■ TEXT FOR ANALYSIS
· · ·
The British actress Tilly Norwood began appearing in viral videos and short films across the internet earlier this year. She is young, fresh-faced, with girl-next-door vibes. She will be signed by a major talent agency soon.
But Tilly Norwood is not real. She is an artificial-intelligence synthetic. She is not in the real world, not embodied. She is not a person or an actress. She is a digital Frankenstein’s monster of video software and ChatGPT. Tilly was created by Particle6 Productions, an AI studio founded by Dutch comedian and actress Eline Van der Velden. Tilly is her project. Van der Velden moved to the UK when she was 14 to study drama and musical theater – and Tilly is fairly clearly her idealized self. Tilly, and by extension Van der Velden, is increasingly famous.
Tilly represents an inflection point for the entertainment industry. The buzz and controversy around her feels like a marketing ploy by Particle6 Productions, part of a rollout or testing process in which the public’s willingness to accept AI replacements for actors is being measured and analyzed. Traditional executives and agents must be watching closely.
If Tilly fails, there will be other Tillys and other AI studios that will attempt to succeed where she didn’t. Studios and agencies have every incentive to replace expensive human capital, expensive human stars, with comparatively cheap simulacra. Her creators say she can reduce production costs by 90 percent. And the technology that makes Tillys will only get cheaper. Human replacement is already happening in other artistic industries. Spotify recently announced it will be working with major studios to develop AI music. It is already sucking streams away from real musicians.
· · ·
■ TASKS TO CARRY OUT
A) Answer the following questions about the text on Tilly Norwood.
(i) Which studio created Tilly Norwood?
(ii) At what age did Eline Van der Velden move to the UK?
(iii) By how much do Tilly's creators say she can reduce production costs?
B) Pick up the text on Tilly Norwood after its final sentence and continue it.
· · ·
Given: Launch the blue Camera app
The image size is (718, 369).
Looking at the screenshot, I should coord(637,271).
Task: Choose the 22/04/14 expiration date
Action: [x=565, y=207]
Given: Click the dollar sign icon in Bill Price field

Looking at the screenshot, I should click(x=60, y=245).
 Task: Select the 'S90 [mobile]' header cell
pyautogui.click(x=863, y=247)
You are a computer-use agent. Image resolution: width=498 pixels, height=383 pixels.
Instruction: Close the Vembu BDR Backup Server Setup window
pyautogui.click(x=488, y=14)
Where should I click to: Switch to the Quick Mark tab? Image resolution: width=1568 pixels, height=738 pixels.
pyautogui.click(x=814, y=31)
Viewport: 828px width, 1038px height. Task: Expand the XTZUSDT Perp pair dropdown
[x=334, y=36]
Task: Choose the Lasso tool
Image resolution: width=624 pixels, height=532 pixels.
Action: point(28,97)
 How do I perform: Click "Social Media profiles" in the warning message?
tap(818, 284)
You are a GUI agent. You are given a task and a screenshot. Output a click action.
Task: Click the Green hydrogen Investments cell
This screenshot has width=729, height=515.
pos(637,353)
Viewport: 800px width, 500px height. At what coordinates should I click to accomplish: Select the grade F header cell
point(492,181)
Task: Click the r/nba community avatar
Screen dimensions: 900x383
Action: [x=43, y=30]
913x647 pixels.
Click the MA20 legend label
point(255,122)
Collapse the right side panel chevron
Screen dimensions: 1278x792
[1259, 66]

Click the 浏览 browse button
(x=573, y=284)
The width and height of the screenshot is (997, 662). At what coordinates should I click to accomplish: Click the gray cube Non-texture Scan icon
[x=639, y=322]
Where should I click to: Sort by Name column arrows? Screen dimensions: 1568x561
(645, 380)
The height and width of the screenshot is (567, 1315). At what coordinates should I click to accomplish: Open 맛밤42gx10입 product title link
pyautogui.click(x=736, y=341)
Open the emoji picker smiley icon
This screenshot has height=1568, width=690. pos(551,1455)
· · ·
■ RESULTS OF THE TASKS
A)
(i) Particle6 Productions
(ii) 14
(iii) 90 percent

B)
But the visceral shock from AI simulation will be even greater in film than in music, as we both see and hear these creations. Van der Velden has compared Tilly to the use of CGI. That leaves us movie-goers in a position where we must delineate the line between CGI – which is widely acceptable as ethical – and the Tillys of the world. We know that Robert Downey Jr. isn’t really doing all the things Iron Man does, but we don’t mind – at least not morally. But to imagine Tilly integrated in a live-action movie the same way that CGI is provokes a disturbed response.
This discomfort is not irrational. If AI becomes able to convincingly capture the full range of human expression – if it becomes indistinguishable from actors on film – then we will have arrived at a dangerous place. First, because the consequences for actors are existential. Second, because our collective sense of reality will be at risk. We may come to prefer the artificial to the real. The age of apps has taught us that humans can easily fall prey to this temptation. We like the frictionless, easy options offered by apps and we ignore their trade-offs: heightened isolation, digital addiction, coarsened social bonds. Apps – by reducing opportunity costs and by creating sanitized digital pathways for real experience – have made dating, eating and communicating worse. People will swipe incessantly on Hinge rather than date, order delivery rather than cook or go out and text rather than talk. Simulated actors pose the same risk.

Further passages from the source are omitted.